- 98 -

Глава 13

СЕКСОТЫ

 

В далеком прошлом в ЧК сексотов называли по-деловому — секретные сотрудники. Со временем с подачи чьей-то легкой руки название секретных сотрудников изменилось, и стали их называть сексотами. Изменилась и роль работы, выполняемой сексотами...

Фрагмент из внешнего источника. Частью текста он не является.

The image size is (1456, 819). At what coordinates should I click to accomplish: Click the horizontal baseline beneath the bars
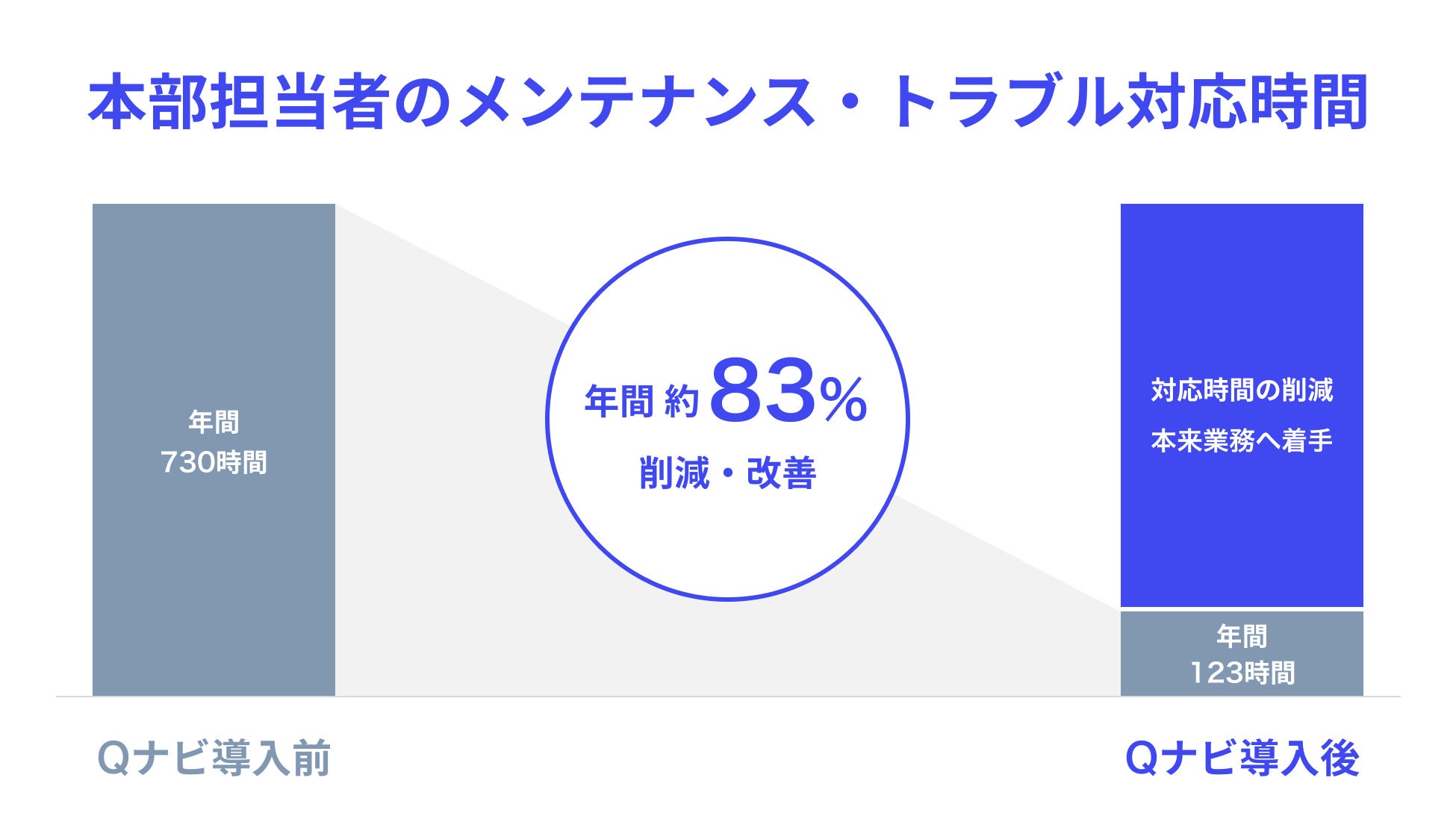point(728,697)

Но это слово, «сексот», применялось только на воле. А в лагерях их называли «стукачами», в тюрьмах — «наседками». Пройдут годы, и это гадкое и емкое лагерное слово «стукач» выйдет на просторы русского языка и захватит всю страну. Оно станет понятным всем, в нем как бы отразятся какое-то единство и общность советского народа.

 

- 99 -

Метостаза развития сексотства (стукачества) будет проходить стремительно. Оно за короткий срок охватит все сферы жизни огромной страны. Поскольку в этом было заинтересовано само правительство и его глава — «Отец народов»... Со временем слово «стукач» перейдет как бы в нарицательное, и этого слова в русском языке не было. Оно слышалось с отвращением!..

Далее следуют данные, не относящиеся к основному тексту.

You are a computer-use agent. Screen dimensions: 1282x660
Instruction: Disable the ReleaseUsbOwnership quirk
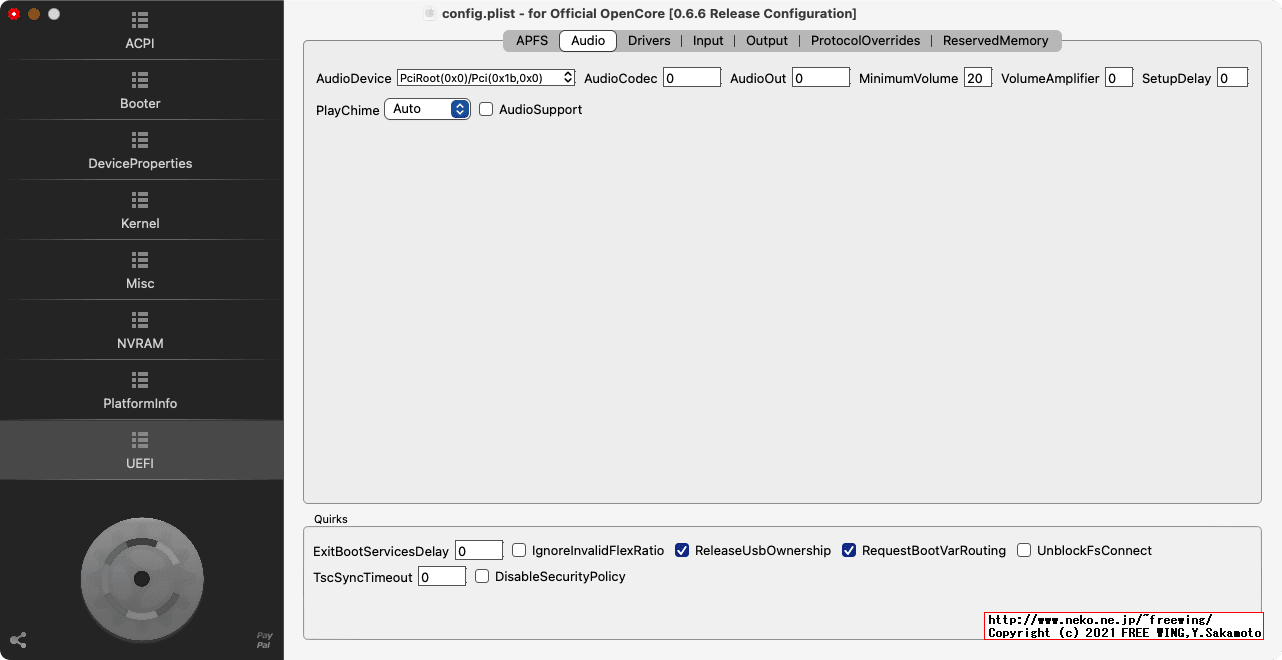(681, 550)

...Ранее вождю приходилось составлять планы, разнарядки арестов своего народа по республикам и регионам, а при всеохвате и развитии сексотства народ будет сам себя сажать, предавая друг друга. Логика была проста, поэтому стукачество поощрялось... Известно, что почти полвека стукачество было совершенно безопасным явлением — ни разоблачения, ни кары от общества «стукач» не получал. Он получал только поощрения, но об этом чуть ниже.

В лагерях же было несколько иначе. Здесь часть «стукачей» разоблачали и даже убивали. Самосуд над «стукачом» по лагерным понятиям — процесс законный... Хотя хочу подметить, что оперчекисты «стукачей» старались оберегать, ведь при всех прочих условиях «стукачи» были как бы их негласными сотрудниками. Когда «стукач» «засвечивался», то оперчекисты старались его побыстрее перевести в другой лагерный пункт или же хотя бы в другую бригаду. Но это, как правило, не помогало, и «стукача» все равно находили и убивали... Предательство в лагерях каралось жестоко!..

Скитаясь по лагерям, мне приходилось беседовать со многими друзьями по несчастью и задавать при этом набивший оскомину лагерный вопрос: что же явилось причиной их ареста? Все ответы были на удивление идентичными: «предал сосед», «предал товарищ», «предал сослуживец».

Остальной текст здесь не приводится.